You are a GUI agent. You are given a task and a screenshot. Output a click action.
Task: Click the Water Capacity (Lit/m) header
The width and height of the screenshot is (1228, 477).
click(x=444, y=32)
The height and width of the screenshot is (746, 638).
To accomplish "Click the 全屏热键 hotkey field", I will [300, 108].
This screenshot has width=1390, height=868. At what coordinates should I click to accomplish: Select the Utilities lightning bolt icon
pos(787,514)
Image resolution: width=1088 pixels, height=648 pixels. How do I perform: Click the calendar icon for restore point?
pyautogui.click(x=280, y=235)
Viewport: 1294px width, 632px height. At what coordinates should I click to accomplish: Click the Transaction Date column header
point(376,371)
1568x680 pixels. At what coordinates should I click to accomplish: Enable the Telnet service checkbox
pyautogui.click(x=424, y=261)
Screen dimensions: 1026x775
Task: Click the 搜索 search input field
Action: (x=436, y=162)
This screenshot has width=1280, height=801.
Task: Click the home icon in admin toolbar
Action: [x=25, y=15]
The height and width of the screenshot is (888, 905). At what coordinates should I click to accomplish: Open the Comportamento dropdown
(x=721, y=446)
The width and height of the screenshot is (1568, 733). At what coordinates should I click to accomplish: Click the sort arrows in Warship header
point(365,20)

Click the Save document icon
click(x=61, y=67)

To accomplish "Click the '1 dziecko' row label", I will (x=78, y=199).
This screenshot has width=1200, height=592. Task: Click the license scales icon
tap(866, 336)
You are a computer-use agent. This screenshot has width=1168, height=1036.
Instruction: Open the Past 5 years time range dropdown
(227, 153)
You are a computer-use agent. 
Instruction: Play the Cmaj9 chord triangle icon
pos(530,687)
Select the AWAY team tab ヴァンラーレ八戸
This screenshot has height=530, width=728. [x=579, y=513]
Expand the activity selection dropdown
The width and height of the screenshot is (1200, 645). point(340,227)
____________
PROBLEM DESCRIPTION: The answer should contain nothing except the lines from the one with "Select the AWAY team tab ヴァンラーレ八戸" to the end of the material above, each given again exactly.

ANSWER TO THIS TASK:
Select the AWAY team tab ヴァンラーレ八戸
This screenshot has height=530, width=728. [x=579, y=513]
Expand the activity selection dropdown
The width and height of the screenshot is (1200, 645). point(340,227)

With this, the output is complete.